C++

「LCA」最近公共祖先模版

前些日子学了LCA,觉得RMQ写法很玄学,而我喜欢玄学的东西,所以在我还没有完全写明白RMQ的LCA时,就先补充一下RMQ解决LCA的思路,但是不用RMQ那么玄学的维护方式,以POJ 1330举例子:

Nearest Common Ancestors

Time Limit: 1000MS Memory Limit: 10000K
Total Submissions: 31596 Accepted: 16106

Description

A rooted tree is a well-known data structure in computer science and engineering. An example is shown below:
img
In the figure, each node is labeled with an integer from {1, 2,…,16}. Node 8 is the root of the tree. Node x is an ancestor of node y if node x is in the path between the root and node y. For example, node 4 is an ancestor of node 16. Node 10 is also an ancestor of node 16. As a matter of fact, nodes 8, 4, 10, and 16 are the ancestors of node 16. Remember that a node is an ancestor of itself. Nodes 8, 4, 6, and 7 are the ancestors of node 7. A node x is called a common ancestor of two different nodes y and z if node x is an ancestor of node y and an ancestor of node z. Thus, nodes 8 and 4 are the common ancestors of nodes 16 and 7. A node x is called the nearest common ancestor of nodes y and z if x is a common ancestor of y and z and nearest to y and z among their common ancestors. Hence, the nearest common ancestor of nodes 16 and 7 is node 4. Node 4 is nearer to nodes 16 and 7 than node 8 is.

-*-

* 练习任务
[A] 判断下列三项说法是否与关于最近公共祖先的节选文本一致，每项回答“是”或“否”，并原样引用文中起决定作用的语句：(i) 节点8是这棵树的根；(ii) 节点16和节点7的最近公共祖先是节点8；(iii) 一个节点不算作它自身的祖先。
[B] 根据关于最近公共祖先的节选文本，这道题的时间限制是多少？
[C] 从关于最近公共祖先的节选文本的最后一句之后接着往下续写。

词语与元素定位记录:
-*-

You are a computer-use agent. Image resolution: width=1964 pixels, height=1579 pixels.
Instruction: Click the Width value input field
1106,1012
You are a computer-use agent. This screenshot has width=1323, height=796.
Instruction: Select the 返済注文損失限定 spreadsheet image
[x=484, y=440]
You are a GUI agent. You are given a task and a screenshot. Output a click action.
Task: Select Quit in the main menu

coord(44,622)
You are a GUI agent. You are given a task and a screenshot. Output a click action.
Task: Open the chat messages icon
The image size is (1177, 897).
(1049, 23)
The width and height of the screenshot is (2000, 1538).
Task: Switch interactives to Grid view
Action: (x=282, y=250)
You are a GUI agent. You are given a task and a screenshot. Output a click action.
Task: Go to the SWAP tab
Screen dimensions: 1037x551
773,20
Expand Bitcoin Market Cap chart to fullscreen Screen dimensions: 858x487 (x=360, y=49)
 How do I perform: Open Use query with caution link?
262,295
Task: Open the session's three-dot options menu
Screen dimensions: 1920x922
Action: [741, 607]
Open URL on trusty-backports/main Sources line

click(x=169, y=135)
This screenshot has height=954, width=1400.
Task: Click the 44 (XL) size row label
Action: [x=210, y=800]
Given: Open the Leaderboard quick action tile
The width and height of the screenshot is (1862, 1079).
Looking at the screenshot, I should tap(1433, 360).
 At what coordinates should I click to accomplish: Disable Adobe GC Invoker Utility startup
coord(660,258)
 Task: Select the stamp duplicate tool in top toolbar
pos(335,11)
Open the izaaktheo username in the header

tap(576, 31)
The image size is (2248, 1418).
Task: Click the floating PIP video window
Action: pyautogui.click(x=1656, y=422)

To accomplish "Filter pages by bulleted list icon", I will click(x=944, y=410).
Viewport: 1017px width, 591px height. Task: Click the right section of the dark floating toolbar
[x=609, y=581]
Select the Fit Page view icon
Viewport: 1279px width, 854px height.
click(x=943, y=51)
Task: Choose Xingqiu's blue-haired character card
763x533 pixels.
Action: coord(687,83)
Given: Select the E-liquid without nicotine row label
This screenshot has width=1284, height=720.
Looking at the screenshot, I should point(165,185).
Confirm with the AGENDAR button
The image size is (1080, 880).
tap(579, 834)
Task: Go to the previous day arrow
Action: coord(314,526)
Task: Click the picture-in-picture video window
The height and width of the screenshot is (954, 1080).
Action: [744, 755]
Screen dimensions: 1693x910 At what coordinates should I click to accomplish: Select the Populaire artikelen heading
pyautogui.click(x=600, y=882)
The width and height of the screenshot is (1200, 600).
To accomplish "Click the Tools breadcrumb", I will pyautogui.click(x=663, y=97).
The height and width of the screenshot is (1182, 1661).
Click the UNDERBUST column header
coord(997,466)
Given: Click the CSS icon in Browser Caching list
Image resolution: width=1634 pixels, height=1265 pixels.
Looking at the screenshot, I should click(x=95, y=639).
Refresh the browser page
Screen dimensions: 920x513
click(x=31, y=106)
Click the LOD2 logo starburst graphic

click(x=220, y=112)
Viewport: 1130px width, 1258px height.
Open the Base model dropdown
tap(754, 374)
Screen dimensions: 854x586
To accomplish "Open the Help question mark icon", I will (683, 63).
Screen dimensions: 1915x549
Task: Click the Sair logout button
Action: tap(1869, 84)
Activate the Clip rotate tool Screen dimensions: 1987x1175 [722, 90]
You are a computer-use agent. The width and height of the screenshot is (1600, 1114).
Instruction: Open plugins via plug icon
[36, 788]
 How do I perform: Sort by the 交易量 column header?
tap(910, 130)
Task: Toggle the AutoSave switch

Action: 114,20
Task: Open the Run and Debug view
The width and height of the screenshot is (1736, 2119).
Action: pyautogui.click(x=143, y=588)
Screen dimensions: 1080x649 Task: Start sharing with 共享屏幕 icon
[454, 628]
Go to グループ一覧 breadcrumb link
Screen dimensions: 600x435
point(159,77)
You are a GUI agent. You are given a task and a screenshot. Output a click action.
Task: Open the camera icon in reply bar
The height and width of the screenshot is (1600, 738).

-*-

* 参考答案
[A]
(i) 是。“Node 8 is the root of the tree.”
(ii) 否。“Hence, the nearest common ancestor of nodes 16 and 7 is node 4.”
(iii) 否。“Remember that a node is an ancestor of itself.”

[B] 时间限制为1000MS。

[C]
For other examples, the nearest common ancestor of nodes 2 and 3 is node 10, the nearest common ancestor of nodes 6 and 13 is node 8, and the nearest common ancestor of nodes 4 and 12 is node 4. In the last example, if y is an ancestor of z, then the nearest common ancestor of y and z is y.
Write a program that finds the nearest common ancestor of two distinct nodes in a tree.

Input

The input consists of T test cases. The number of test cases (T) is given in the first line of the input file. Each test case starts with a line containing an integer N , the number of nodes in a tree, 2<=N<=10,000. The nodes are labeled with integers 1, 2,…, N. Each of the next N -1 lines contains a pair of integers that represent an edge –the first integer is the parent node of the second integer. Note that a tree with N nodes has exactly N - 1 edges. The last line of each test case contains two distinct integers whose nearest common ancestor is to be computed.

Output

Print exactly one line for each test case. The line should contain the integer that is the nearest common ancestor.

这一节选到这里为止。